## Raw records
◇ ◇ ◇ ◇
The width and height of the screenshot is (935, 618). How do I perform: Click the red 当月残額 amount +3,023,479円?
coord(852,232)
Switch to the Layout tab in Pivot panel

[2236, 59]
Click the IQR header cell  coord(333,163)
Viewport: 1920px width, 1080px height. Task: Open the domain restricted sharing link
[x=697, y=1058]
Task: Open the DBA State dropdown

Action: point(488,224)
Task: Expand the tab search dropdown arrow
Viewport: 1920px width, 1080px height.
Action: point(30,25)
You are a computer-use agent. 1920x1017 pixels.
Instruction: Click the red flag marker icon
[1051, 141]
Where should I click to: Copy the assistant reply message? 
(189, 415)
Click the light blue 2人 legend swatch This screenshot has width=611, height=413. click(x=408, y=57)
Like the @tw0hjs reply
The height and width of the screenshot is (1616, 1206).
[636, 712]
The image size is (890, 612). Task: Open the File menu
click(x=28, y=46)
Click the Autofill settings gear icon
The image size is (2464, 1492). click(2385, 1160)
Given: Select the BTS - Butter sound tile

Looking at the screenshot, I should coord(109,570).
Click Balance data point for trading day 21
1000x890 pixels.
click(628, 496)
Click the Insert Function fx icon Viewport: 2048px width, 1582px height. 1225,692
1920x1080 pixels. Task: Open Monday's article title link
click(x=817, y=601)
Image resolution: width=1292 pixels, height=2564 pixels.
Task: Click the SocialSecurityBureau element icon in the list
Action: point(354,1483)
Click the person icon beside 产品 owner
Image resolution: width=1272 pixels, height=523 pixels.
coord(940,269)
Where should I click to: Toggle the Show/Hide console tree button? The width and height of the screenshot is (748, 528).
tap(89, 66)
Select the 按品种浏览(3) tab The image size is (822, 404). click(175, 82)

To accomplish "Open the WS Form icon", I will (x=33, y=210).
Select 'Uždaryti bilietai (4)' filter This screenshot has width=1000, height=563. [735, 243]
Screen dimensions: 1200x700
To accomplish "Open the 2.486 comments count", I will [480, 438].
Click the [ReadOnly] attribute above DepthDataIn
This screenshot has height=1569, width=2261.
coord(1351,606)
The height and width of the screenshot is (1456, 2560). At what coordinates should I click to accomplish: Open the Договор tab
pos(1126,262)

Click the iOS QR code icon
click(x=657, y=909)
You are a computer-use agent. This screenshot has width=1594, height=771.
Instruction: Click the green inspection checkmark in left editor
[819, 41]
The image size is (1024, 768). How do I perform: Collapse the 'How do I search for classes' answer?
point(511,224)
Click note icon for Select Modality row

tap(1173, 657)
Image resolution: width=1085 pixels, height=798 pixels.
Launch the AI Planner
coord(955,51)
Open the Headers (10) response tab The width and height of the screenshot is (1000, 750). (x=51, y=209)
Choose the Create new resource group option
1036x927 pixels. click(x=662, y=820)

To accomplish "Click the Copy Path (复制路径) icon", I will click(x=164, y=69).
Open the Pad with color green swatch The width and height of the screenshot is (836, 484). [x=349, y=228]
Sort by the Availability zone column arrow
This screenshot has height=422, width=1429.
◇ ◇ ◇ ◇
## WORK INSTRUCTIONS
In the records above, how many lines contain the word "Select"? Case matters. Reply with the number only.

## SOLVED PROBLEM
4